Mekeel Kristin L, Langham Max R, Gonzalez-Peralta Regino, Fujita Shiro, Hemming Alan W
Division of Transplantation, Department of Surgery, University of Florida, Gainesville, FL 32610, USA.
Liver Transpl. 2007 Apr;13(4):505-8. doi: 10.1002/lt.20999.
Severe liver disease is an unusual but potentially fatal complication of sickle-cell disease (SCD). Liver transplantation has been complicated by ongoing SCD and thrombosis. We reviewed 214 pediatric transplants done at our institution from 1990 to 2005. Three patients were transplanted for complications of SCD, including intrahepatic cholestasis and viral hepatitis. Overall patient and graft survival was 66%. One patient died after 6 years from a subdural hematoma. There were not any incidences of graft loss, primary nonfunction, or thrombosis. All 3 patients required between 1 and 4 postoperative transfusions to keep hemoglobin (Hgb) >9 g/dL with an S fraction of less than 25%. One patient required a preoperative transfusion for a hemoglobin S (HbS) fraction of 30%. Mean follow-up has been 4.2 years (range, 2.6-5.4 years). All 3 children continued to suffer sequelae from their SCD. One child suffered from recurrent sickle-cell hepatopathy and chronic graft failure. In conclusion, children with SCD can in rare instances develop acute and chronic liver failure. These children can be successfully transplanted with good outcomes. Careful attention must be paid to HbS fraction and hemoglobin level to prevent sickling and vascular thrombosis. Unfortunately, liver transplant cannot alter the natural course of the disease.
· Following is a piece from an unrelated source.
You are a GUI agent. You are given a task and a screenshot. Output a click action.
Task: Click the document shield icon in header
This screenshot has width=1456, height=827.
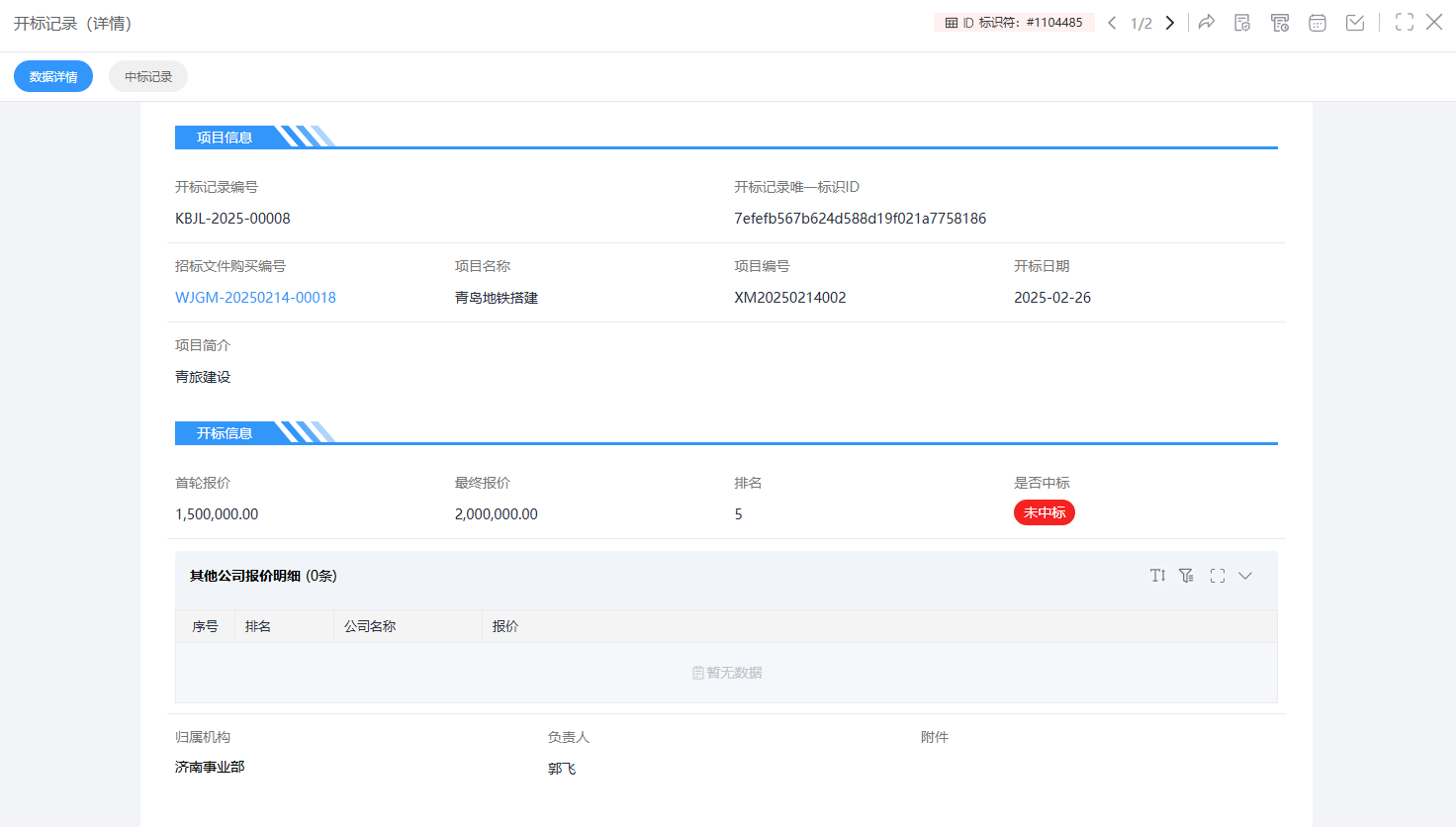(x=1242, y=23)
严重肝病是镰状细胞病(SCD)一种不常见但可能致命的并发症。肝移植因SCD持续存在和血栓形成而变得复杂。我们回顾了1990年至2005年在我们机构进行的214例儿科移植手术。3例患者因SCD并发症接受移植,包括肝内胆汁淤积和病毒性肝炎。患者和移植物总体生存率为66%。1例患者在6年后死于硬膜下血肿。没有移植物丢失、原发性无功能或血栓形成的情况发生。所有3例患者术后需要1至4次输血,以使血红蛋白(Hgb)>9 g/dL,S分数低于25%。1例患者术前因血红蛋白S(HbS)分数为30%而需要输血。平均随访时间为4.2年(范围2.6 - 5.4年)。所有3名儿童仍患有SCD的后遗症。1名儿童患有复发性镰状细胞性肝病和慢性移植物功能衰竭。总之,SCD患儿在极少数情况下会发生急性和慢性肝衰竭。这些儿童可以成功接受移植并取得良好的结果。必须密切关注HbS分数和血红蛋白水平,以防止镰状化和血管血栓形成。不幸的是,肝移植无法改变疾病的自然进程。